Assignment :: Nothing but the lines from the one containing "The height and" through the end of the data should be retyped, exactly as they stand, and pictures should not be retyped.

Source records ::

□ □ □ □ □

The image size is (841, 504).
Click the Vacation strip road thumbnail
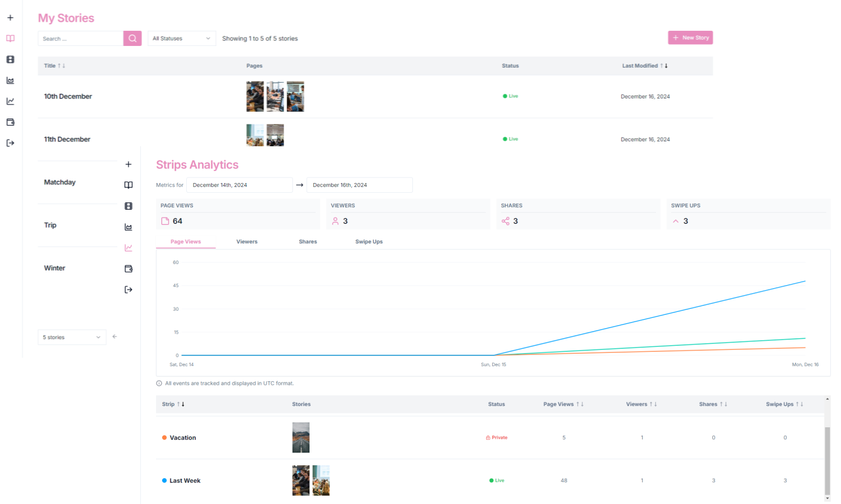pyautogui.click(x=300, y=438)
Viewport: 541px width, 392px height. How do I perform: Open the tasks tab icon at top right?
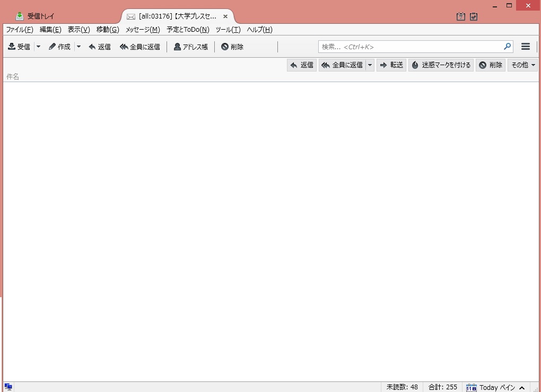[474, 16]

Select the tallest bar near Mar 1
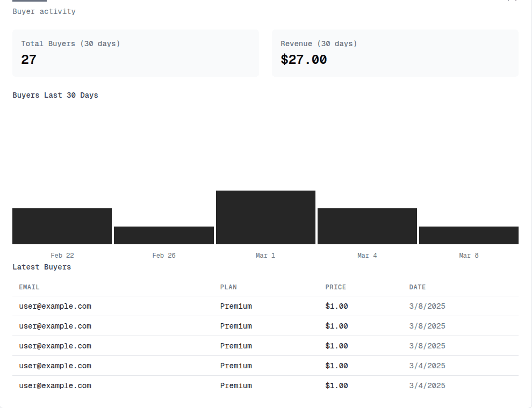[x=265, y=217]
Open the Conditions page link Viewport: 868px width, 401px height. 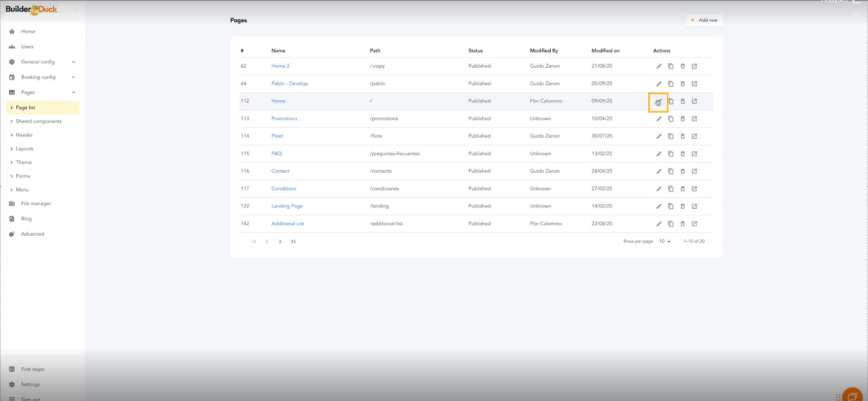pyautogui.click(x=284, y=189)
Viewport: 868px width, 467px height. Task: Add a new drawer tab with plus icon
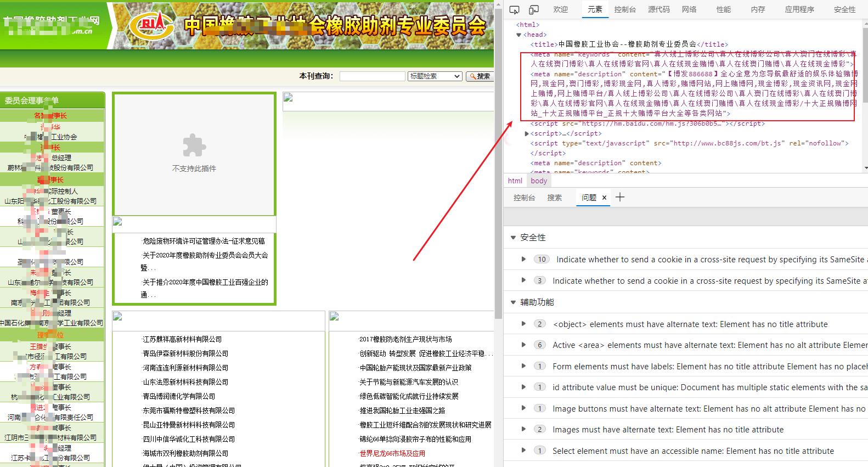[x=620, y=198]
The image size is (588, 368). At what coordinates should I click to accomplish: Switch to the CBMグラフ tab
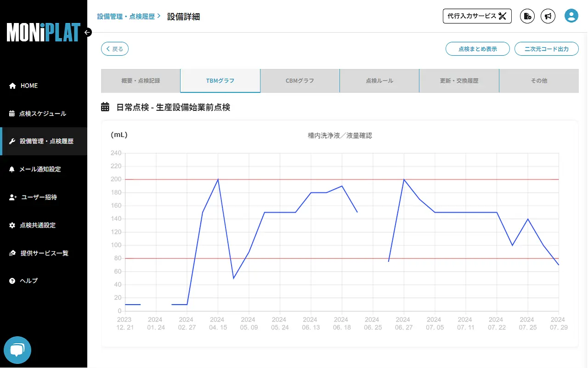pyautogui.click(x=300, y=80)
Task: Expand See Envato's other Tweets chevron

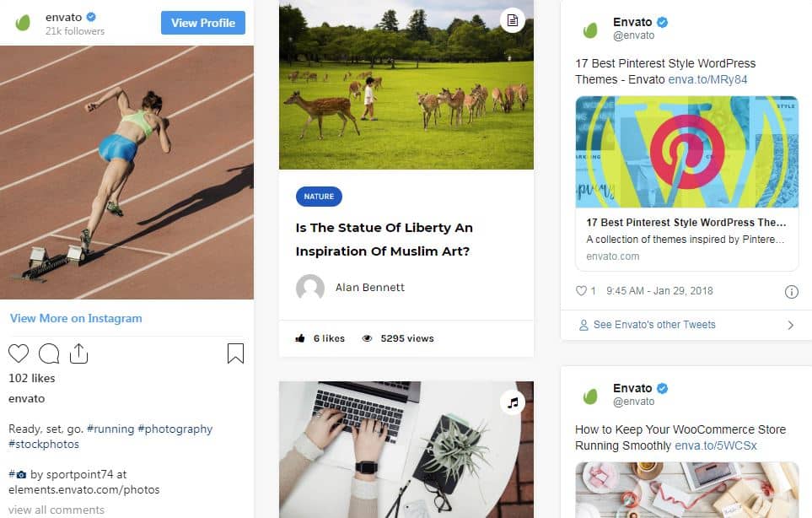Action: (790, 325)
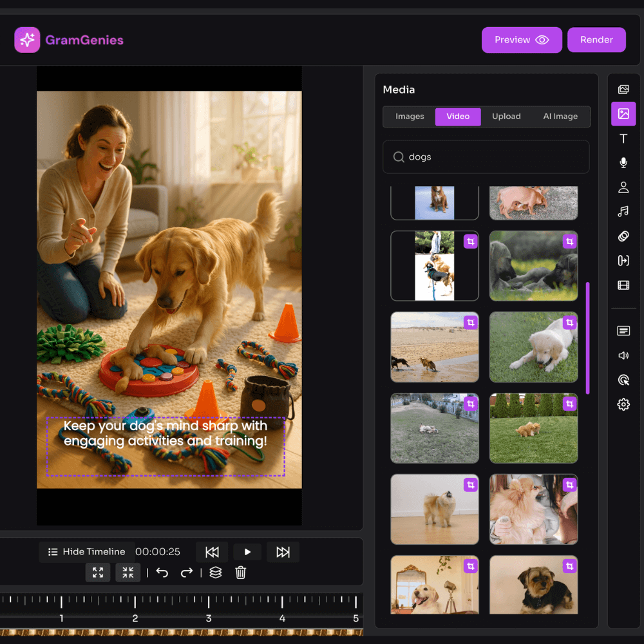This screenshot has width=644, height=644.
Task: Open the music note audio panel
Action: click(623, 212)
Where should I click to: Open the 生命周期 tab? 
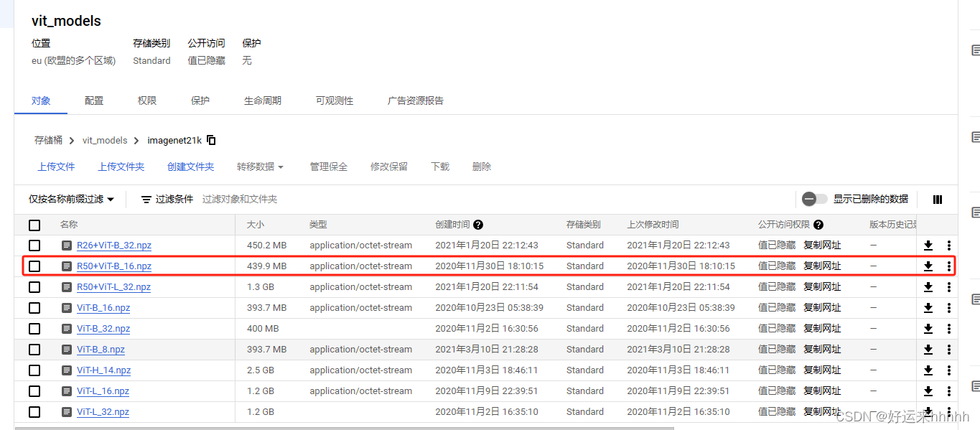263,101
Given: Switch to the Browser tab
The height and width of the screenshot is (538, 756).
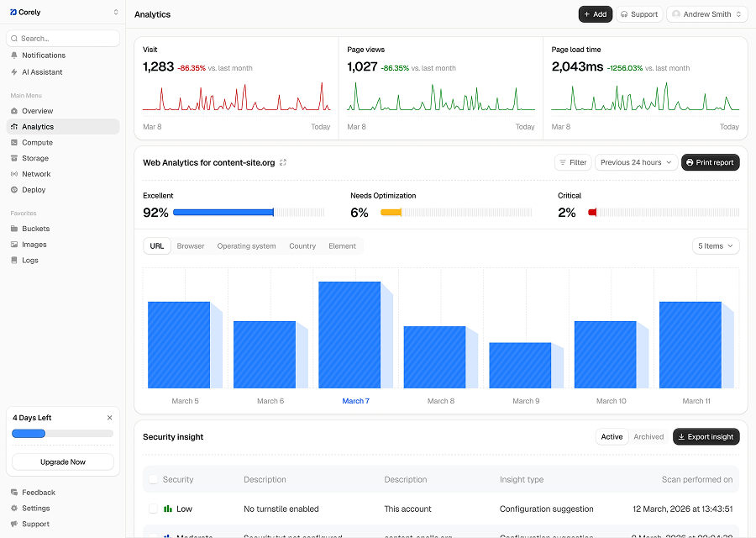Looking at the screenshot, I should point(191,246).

□ □ □ □ □

Output of the exercise ::
The height and width of the screenshot is (538, 756).
Looking at the screenshot, I should point(191,246).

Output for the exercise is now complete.